Avec sept coaccusés, parmi lesquels d'anciens ministres et militaires haut gradés, M. Bolsonaro risque jusqu'à 43 ans de prison.
- "Lynchage judiciaire" -
Le verdict est attendu d'ici vendredi. Une majorité simple de trois des cinq juges suffira. En cas de condamnation, qui peut être contestée en appel, les magistrats fixeront ensuite les peines de chacun des accusés.
Le juge Moraes a décrit une "organisation criminelle sous le leadership" de l'ancien chef de l'Etat qui, bien avant la présidentielle de 2022 et jusqu'après le scrutin, aurait tenté d'"empêcher une alternance du pouvoir".
Rapporteur du procès, le juge Moraes est visé par des sanctions des Etats-Unis, qui l'accusent d'avoir des motivations politiques.
Il se trouve en outre dans la situation particulière d'être à la fois juge et victime potentielle dans ce dossier. Le supposé plan putschiste prévoyait en effet son assassinat ainsi que celui de Lula, selon l'accusation.

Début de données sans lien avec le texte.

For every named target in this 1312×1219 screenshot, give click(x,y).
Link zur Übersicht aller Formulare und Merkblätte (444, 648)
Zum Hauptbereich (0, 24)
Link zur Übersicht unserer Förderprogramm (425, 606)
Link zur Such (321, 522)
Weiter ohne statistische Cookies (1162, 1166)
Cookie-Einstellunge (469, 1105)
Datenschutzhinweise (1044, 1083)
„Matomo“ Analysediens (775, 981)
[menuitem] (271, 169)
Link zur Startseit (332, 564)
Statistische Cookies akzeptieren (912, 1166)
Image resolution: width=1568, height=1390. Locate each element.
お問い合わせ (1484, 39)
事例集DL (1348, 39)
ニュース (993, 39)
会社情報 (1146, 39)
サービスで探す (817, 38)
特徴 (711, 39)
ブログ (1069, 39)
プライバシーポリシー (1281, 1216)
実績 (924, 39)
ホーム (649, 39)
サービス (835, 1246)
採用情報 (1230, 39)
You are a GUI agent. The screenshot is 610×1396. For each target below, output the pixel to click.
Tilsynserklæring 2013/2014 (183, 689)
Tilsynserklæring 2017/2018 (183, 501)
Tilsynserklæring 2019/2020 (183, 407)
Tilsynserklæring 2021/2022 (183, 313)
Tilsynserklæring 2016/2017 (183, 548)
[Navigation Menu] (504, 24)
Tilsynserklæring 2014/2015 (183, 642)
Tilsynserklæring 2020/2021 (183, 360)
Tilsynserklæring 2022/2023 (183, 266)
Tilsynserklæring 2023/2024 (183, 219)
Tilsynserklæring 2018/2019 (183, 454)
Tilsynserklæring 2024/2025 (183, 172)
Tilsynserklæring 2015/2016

C'est la première fois qu'un ancien chef de l'Etat brésilien est jugé pour un projet présumé de coup d'Etat depuis la fin de la dictature militaire (1964-1985).
Déjà inéligible jusqu'en 2030 pour désinformation électorale, M. Bolsonaro se dit victime d'une "persécution politique", à un peu plus d'un an de la présidentielle de 2026.
Son fils aîné, le sénateur Flavio Bolsonaro, a dénoncé mardi sur le réseau social X un "lynchage judiciaire" contre son père, le décrivant en "défenseur de l'ordre et de la légalité".
- "Mesures appropriées" -
En résidence surveillée à Brasilia depuis début août pour des soupçons d'entrave à la justice, M. Bolsonaro n'est pas présent mardi au tribunal, a constaté un journaliste de l'AFP.
Sa défense invoque des raisons de santé. Elle a d'ailleurs demandé qu'il puisse quitter son domicile brièvement dimanche prochain pour subir une intervention médicale.
La société brésilienne, polarisée, se montre divisée sur le procès: si 53% des personnes interrogées estiment que le juge Moraes applique les lois, 39% perçoivent des motivations politiques, selon un sondage de l'institut Datafolha publié en août.
L'affaire Bolsonaro est en outre au coeur d'une crise sans précédent entre Brésil et Etats-Unis.
Dénonçant une "chasse aux sorcières" contre son allié, le président américain Donald Trump a imposé depuis le 6 août une surtaxe punitive de 50% sur une part importante des exportations brésiliennes.
A l'approche du dénouement judiciaire, son administration adopte un ton menaçant.
"Concernant le juge Moraes et les individus dont les abus de pouvoir ont sapé (les) libertés fondamentales, nous continuerons à prendre les mesures appropriées", a prévenu lundi un responsable du Département d'Etat américain.
Anticipant une condamnation, le camp Bolsonaro s'active pour sa part au Parlement pour faire voter un projet d'amnistie au bénéfice de son leader.
Ce mot d'ordre a été repris dimanche par des dizaines de milliers de ses sympathisants lors de rassemblements à travers le pays, à l'occasion de la fête de l'indépendance.